El posado de Irene Montero es lo que es. Irene es trendy desde aquel 8-M en que, entre virus y subempleadas, nos contagió/convenció de que había otro feminismo posible y diferente al de Carmen Calvo: el suyo, concretamente.
Antes, Irene Montero, ministra por la gracia de los Cielos asaltados, nos sorprendió con la tarta -primero- y con las confesiones a medianoche con la ETB -después-. Quiero decir que el posado de Irene, con Rolex o con Casio, tiene interés informativo y hay que decirlo. Si hemos visto a Simón como Steve Mcqueen en La gran evasión, qué razón hay para que la viceconsorte no nos deleite con glamour y esa cercanía que dan los posados y las playeras con plataforma.
Entre los vapores del photoshop más refinado, Irene Montero viene a decir que ser madre la sitúa en el mundo, en la realidad... acaso porque por la puerta de su Ministerio pasan carrozas sobre un sendero de baldosas amarillas. Y desde su balcón ve una Venezuela próspera más allá de los desmontes berroqueños del Guadarrama.
Irene Montero hace bien en famosearse en los medios que le dejan.

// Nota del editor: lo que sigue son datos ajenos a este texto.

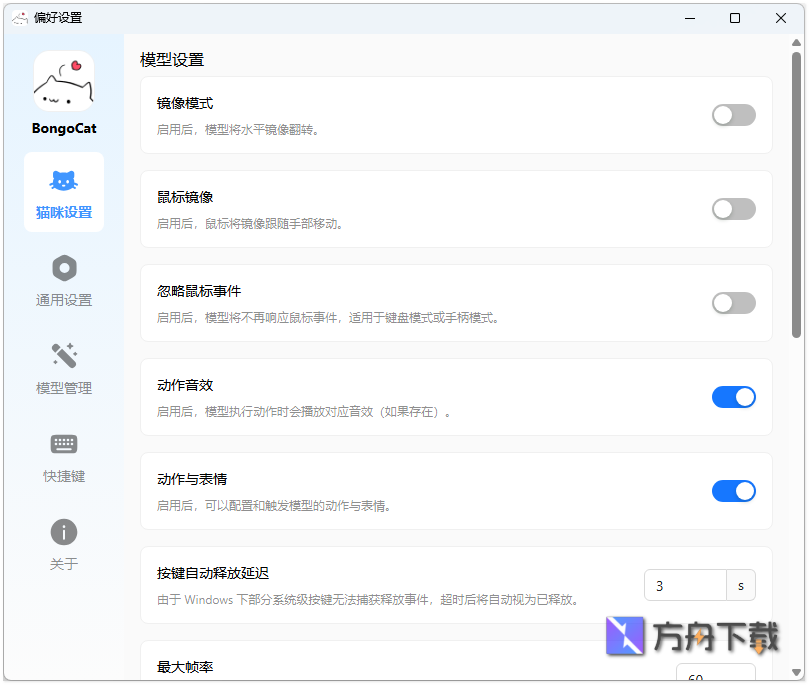Click the key release delay field showing 3

tap(685, 585)
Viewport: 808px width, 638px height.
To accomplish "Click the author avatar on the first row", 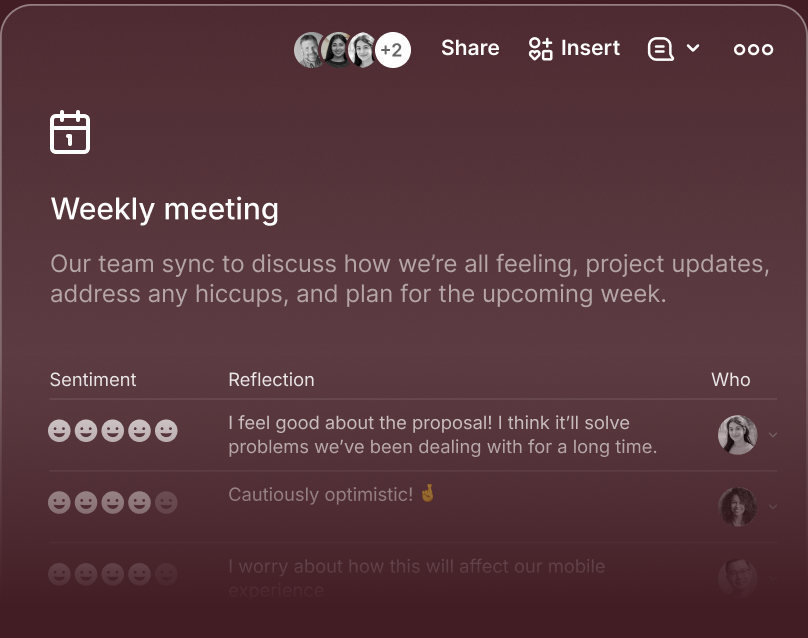I will pyautogui.click(x=737, y=435).
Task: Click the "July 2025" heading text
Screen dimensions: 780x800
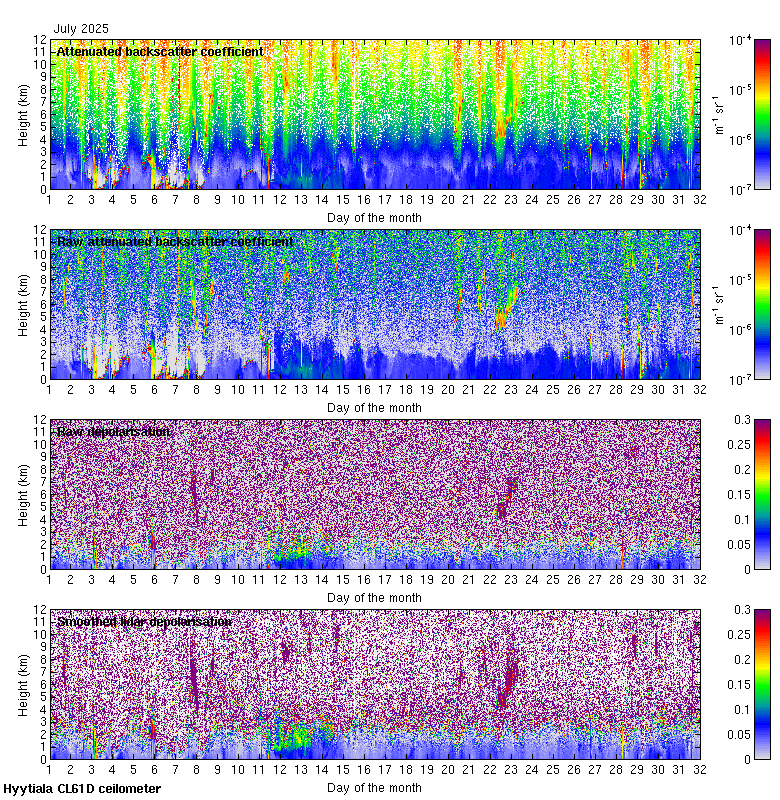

Después de tener la lengua larga en el peor momento, sabemos que en el redundante cargo de ministra de Igualdad en una democracia va eso de dar un repaso a su existencia mientras alguien que no es Mario Testino va tirando de placas, poses, brillos. Y hay como una magia fotográfica momentánea y burguesa que nos hace sentir Lana Turner, Audrey Hepburn o El Cordobés en sus retratos más íntimos.
El posado de Irene Montero era necesario ahora que el padre de sus hijos tiene el vodevil que tiene encima y Moncloa sabe que la fama de frivolité, de momento, la lleva Sánchez.

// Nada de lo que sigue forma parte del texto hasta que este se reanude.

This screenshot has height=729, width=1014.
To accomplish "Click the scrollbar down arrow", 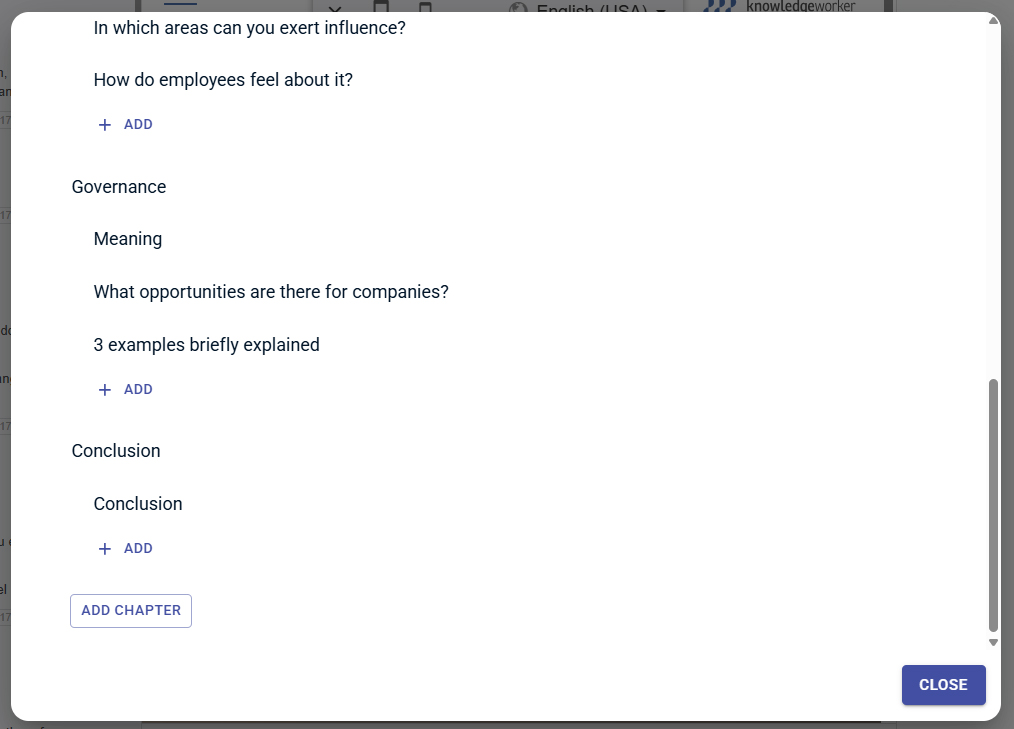I will [993, 643].

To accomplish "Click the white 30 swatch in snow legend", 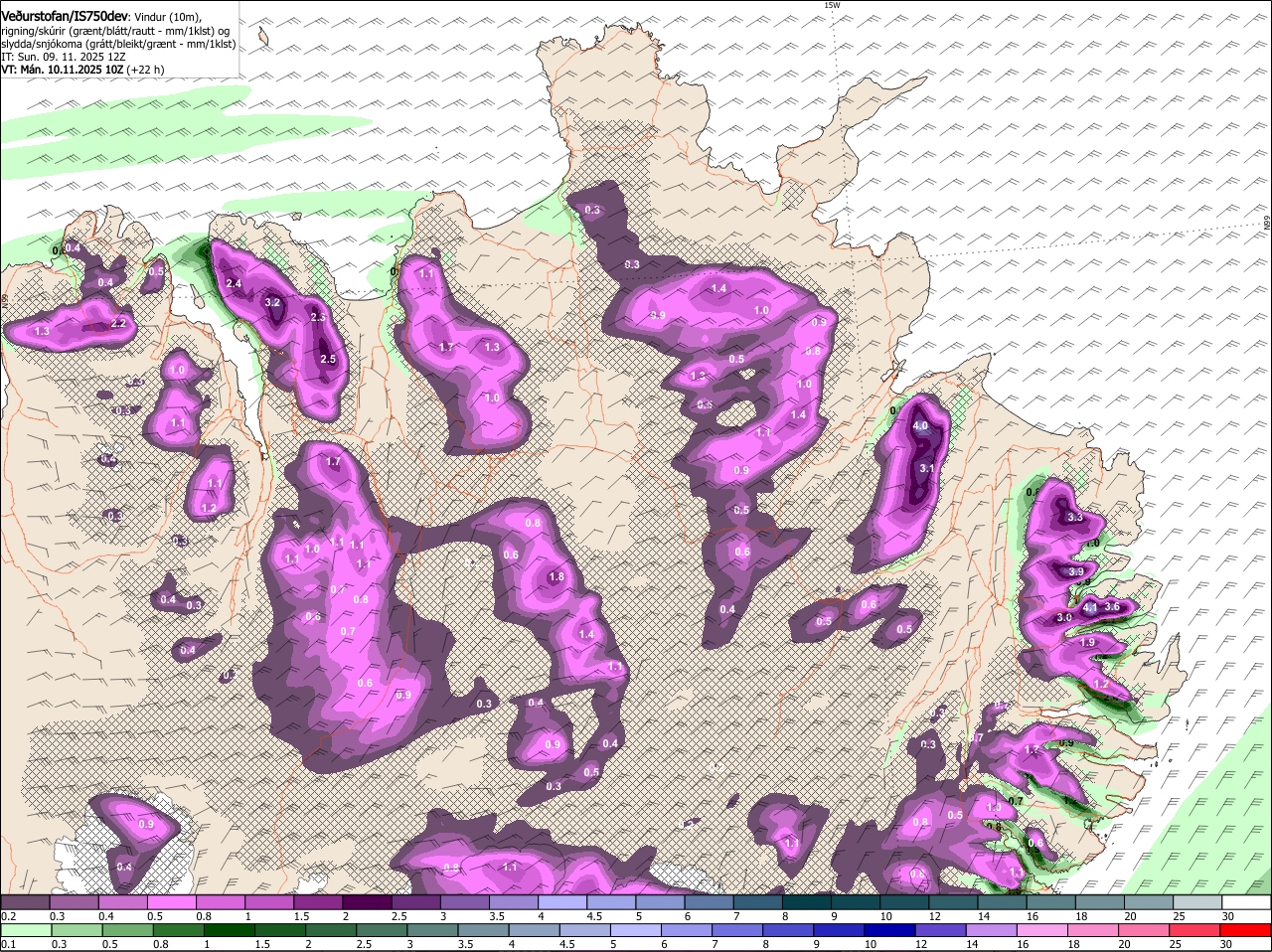I will 1246,903.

Lo preocupante no es que se valore aquí la carrera ascendente de Montero -del código de barras gris a la bandera arcoirisgtbti-, lo flagrante es que media España haya debatido con saña sobre la marca y el tipo del reloj con el que Irene Montero (yo sí la nombro) nos ha aparecido en cuatricomía. Porque tenemos derecho a las fotos; a todas. De vivas y de muertos en estos tiempos tan extraños.

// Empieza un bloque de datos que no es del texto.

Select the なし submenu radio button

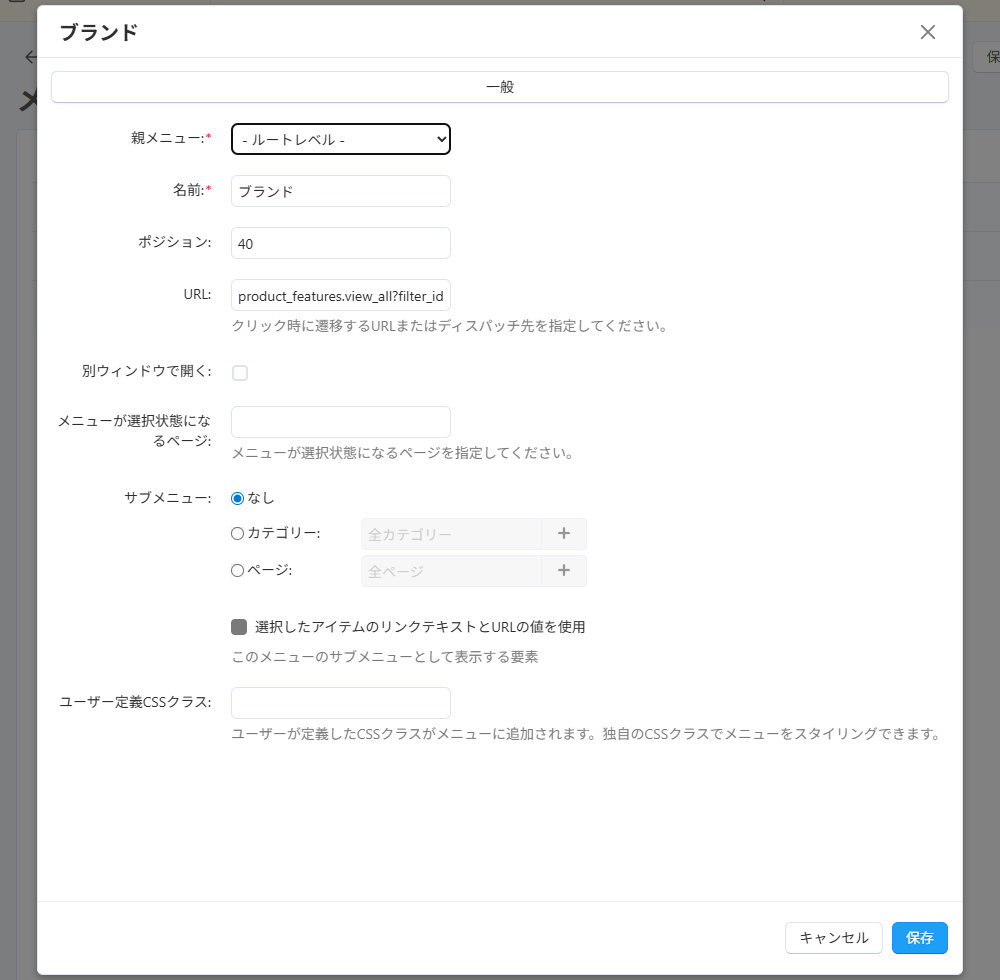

A España le revienta que ya no haya Gunillas marbelleras, y que gente del pueblo tenga el derecho a pasearse y guapearse en el cuché. Ahí está el nudo gordiano de esta polémica de verano que, por minutos, nos ha hecho olvidar lo de Ponce, que ése sí que es nuestro faro y nuestro guía en esto de las niñas -instagramers, activistas- que quieren ser princesas o Pantojas.